Mergers and acquisitions proceeded at a healthy clip in the first quarter of 2008--even with the economy looking shaky, according to figures from the Jordan, Edmiston Group, Inc., an investment bank which helps broker deals and also tracks buyouts in the media world. Overall, there were 202 transactions with a total value of $13.4 billion in the first three months of 2008. That marks an increase in the average value of deals from the same period in 2007, with the total dollar value rising 5% and the number of transactions shrinking by 2%.

What's more, according to managing director Scott Peters, the M&A market is still thriving, despite the hand-wringing about tightening credit, gun-shy banks, and the troubled Clear Channel acquisition. Media companies and private equity both "continue to look for quality companies they can buy," although he conceded the market dynamic has changed.

"Over the past few years, it's been fueled by a very aggressive debt market, with private equity looking for deals that could support heavy amounts of debt, but that has changed dramatically," Peters said. Now, buyers are shifting focus to "high-quality assets, in good markets with good management, with less debt and very high growth trajectories."

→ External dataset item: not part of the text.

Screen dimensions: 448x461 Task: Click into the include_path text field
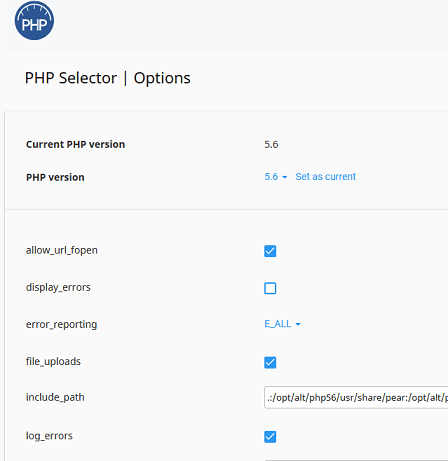click(356, 397)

In part, this means a shift in focus from traditional media to Internet companies--including lots of interest in integrated interactive marketing firms, according to Peters. Still, there is some activity on the traditional side.

M&A deals currently in the works fall into two general categories: strategic acquisitions and private-equity buyouts. Deals in the first category range in size from small to gigantic--"just look at Microsoft's bid for Yahoo"--while the private-equity buyers seem to be concentrating on mid-sized companies.

Peters believes private equity will continue to fuel a substantial number of M&A deals for the simple reason that "those funds still have to be put to work." And while less savvy investors might be running for cover, "that just opens up more opportunities for more seasoned, experienced investors, because there's less competition."